Can we all agree to “disagree”?
Pretending something is happening is part of the fun of the international break. But that shouldn’t include just cheerfully creating quotes to sell a LIVE blog that really should be retired for a week.
‘Arnold’ disagrees ‘with Ten Hag on transfer policy’ is quite the opening on the Manchester Evening News.
Those little commas in the air around the word ‘disagreement’ (here they come again) are what are commonly called quotation marks. This means that someone must have said or written the word “disagree”.
Here is their update in full:
“United are already planning for the next transfer window, but are said to be divided over their policy in this regard.
“The Athletic says Erik ten Hag wants to make more signings in January, but chief executive Richard Arnold wants to wait until the summer.”
Obviously, we then click on Athleticism.

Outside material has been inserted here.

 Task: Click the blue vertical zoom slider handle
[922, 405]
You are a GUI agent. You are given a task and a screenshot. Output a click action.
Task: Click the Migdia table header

And then obviously no one says or writes the word ‘disagree’.
And the band played MEN, which has our click and many others based on them happily quoting no one at all.
Can we all agree to “disagree” again?
In fact, a little deeper investigation shows us exactly who the MEN quoted with their assertion that Ten Hag and his bosses “disagree”. Here is Monday’s headline from the Mirror site:
‘Erik ten Hag and three main Man Utd chiefs disagree on transfer plans’
And this, ladies and gentlemen, is the circle of modern journalism. A website rewrites an Athletic story, uses a certain emotive word in the title, and then its sister website manages to stick that emotive word in quotes. On one level, it’s genius; to another it’s despicable, but you say tom-a-to, I saw tomato and all that.
The Mirror you’re not done with this story on Tuesday:
‘Erik ten Hag may come up against his own Ed Woodward script at Manchester United’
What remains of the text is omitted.